Most of the top-tier pharmaceutical manufacturers are well on the way to compliance with the serialization demands of the Falsified Medicines Directive (FMD) in the EU and the US Drug Supply Chain Security Act (DSCSA), and there are signs that smaller drugmakers are also starting to get implementations underway.

There was however much less confidence that CMOs which are involved in packaging products for pharm clients will be ready in time, according to the serialization gurus who attended the event.

While there are certainly some CMOs who are aware of the task ahead of them and starting to prepare, an unnerving proportion are either completely ignorant of the ramifications of evolving legislation or - while aware - are at a loss how to get started.

"It became apparent through the discussions that a major component of capability for compliance for these global manufacturers is at risk," according to Tim Marsh (pictured), senior director serialization and supply chain security at Adept Packaging.

He noted that CMOs find themselves in a "tight spot", as they are being asked to make significant investments in people, equipment, software and implementation without being able to quantify a return.

Moreover, many do not have in-house staff tasked with staying abreast of regulatory developments, relying on input from their pharma manufacturer clients, and even if they are aware of the upcoming requirements lack the manpower to get a programme off the ground quickly.

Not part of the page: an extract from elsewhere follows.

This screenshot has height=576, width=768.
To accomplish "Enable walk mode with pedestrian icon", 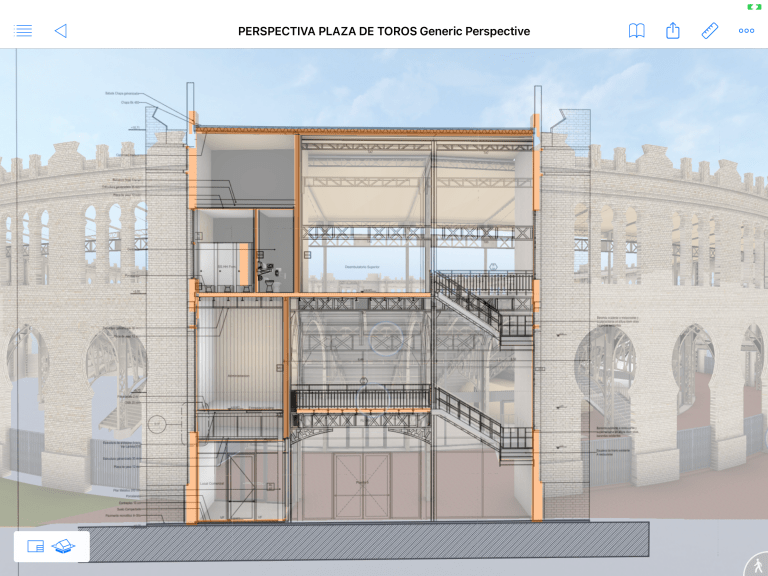I will coord(755,564).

As it stands, brand owners who contract production and packaging to the CMOs want to see programmes and investments in place well ahead of the compliance dates, as they know the implementation time is significant (typically as much as four to five years according to one recent survey).

"There was concern felt by the manufacturers given the low level of activity observed from the CMO sector," noted Marsh.

One solution to the issue proposed at the roundtable was to publish a CMO serialization tutorial and guidance document, something that does not exist at present but would be a boon to outsourcing partners aiming to start implementation.

Going a step further, those attending the roundtable discussed the possibility of developing a best practice guide - based on requirements the supply chain stakeholders have previously agreed to such as the use of interoperable GS1 standards - that could be used across the industry.

Rather than have a proliferation of guides from each pharmaceutical manufacturer, a single document developed by industry could be very beneficial.

Such a document would "help rectify disparate requirements emanating from individual companies and encourage proactivity on the part of the CMOs," said Marsh.

Adept Packaging now intends to start the process of developing a CMO serialization guide and would like to hear from pharma manufacturers and CMOs willing to participate in that programme.

"We won’t move the needle on any of this unless we continue to discuss this and plan for the future," concluded Marsh.